Satu hal yang membahagiakan, proyek pembangunan-pengembangan perumahan umum ini sangatlah berhasil, bahkan pada 2019 hanya ada sekitar 1.000 orang tuna wisma di Singapura (Jalelah Abu Baker, CNA, 8/11/2019) atau hanya sekitar 0,02% dari jumlah keseluruhan penduduknya.
Berbeda dari kebijakan negara-negara lainnya, barangkali termasuk Indonesia, yang cenderung menjadikan hunian sebagai isu sekunder dan hanya akan ditanggapi ketika negara sudah mencapai kejayaan ekonomi, Singapura menganggap hunian dan perkembangan ekonomi sebagai dua isu yang setara dan simbiosis.
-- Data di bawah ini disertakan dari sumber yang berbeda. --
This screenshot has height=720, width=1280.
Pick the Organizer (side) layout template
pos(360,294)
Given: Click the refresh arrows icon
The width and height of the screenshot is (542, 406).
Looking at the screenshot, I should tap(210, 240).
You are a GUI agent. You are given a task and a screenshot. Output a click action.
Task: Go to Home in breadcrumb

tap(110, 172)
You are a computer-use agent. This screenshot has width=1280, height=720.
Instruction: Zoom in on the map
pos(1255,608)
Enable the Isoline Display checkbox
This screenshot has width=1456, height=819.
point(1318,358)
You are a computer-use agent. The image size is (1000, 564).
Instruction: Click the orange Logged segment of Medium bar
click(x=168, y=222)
Dan jika “Agenda 21” menyebutkan bahwa keberadaan hunian yang baik turut mendongkrak kualitas sosial, ekonomi, lingkungan, kehidupan, dan kerja setiap umat manusia, maka itu dibuktikan oleh Human Development Index Singapura, yang sangat tinggi itu (pada 2019 tertinggi ke-11 di dunia).
Sekali lagi, perlu diingat bahwa dalam banyak kasus penyediaan rumah susun di Singapura sifatnya komersial, meski dengan harga yang terjangkau, bukanlah kegiatan amal berlandaskan yang asas keagamaan, melainkan berlandaskan pada asas sekuler-kemanusiaan. Sekadar memperbaiki kualitas lingkungan tempat tinggal penduduk Singapura saja.
Terkait pemandangan demikian, berikut kata Kiai Sudja’ seabad lepas: “Banyak orang-orang di luar Islam (bukan orang Islam) yang sudah berbuat menyelenggarakan rumah-rumah panti asuhan untuk memelihara mereka si fakir miskin dan kanak-kanak yatim yang terlantar dengan cara sebaik-baiknya hanya karena terdorong dari rasa kemanusiaan saja…. Kalau mereka dapat berbuat karena berdasarkan kemanusiaan saja, maka saya heran sekali kalau umat Islam tidak dapat berbuat. Padahal agama Islam adalah agama untuk manusia bukan untuk khalayak yang lain. Apakah kita bukan manusia? Kalau mereka dapat berbuat kena apakah kita tidak dapat berbuat? Hum rijalu wa nahnu rijal (mereka manusia kitapun manusia)” (2018:153).
Meski dahulu impian dan tuturan Kiai Sudja’ malah disambut gelak tawa, senyatanya kelak Muhammadiyah berhasil menyelenggarakan aksi sosialnya di seantero negeri, dalam bentuk rumah sakit, klinik, dan panti asuhan. Artinya, bukannya tidak mungkin Muhammadiyah berhasil menyelenggarakan amal-usaha berupa hunian sementara untuk kalangan ekonomi menengah ke bawah di kawasan urban-suburban.
Semogalah impian Kiai Sudja’ soal rumah/hunian bagi kalangan ekonomi menengah ke bawah di kawasan urban-suburban dapat terwujud dalam konteks yang lebih mutakhir dan volume yang lebih besar, apalagi mengingat perbaikan kualitas lingkungan tempat tinggal itu bisa bermuara pada perbaikan kesejahteraan secara umum, mendongkrak semangat beragama mereka, dan mendekatkan mereka kepada Penciptanya. Wallahu a’lam.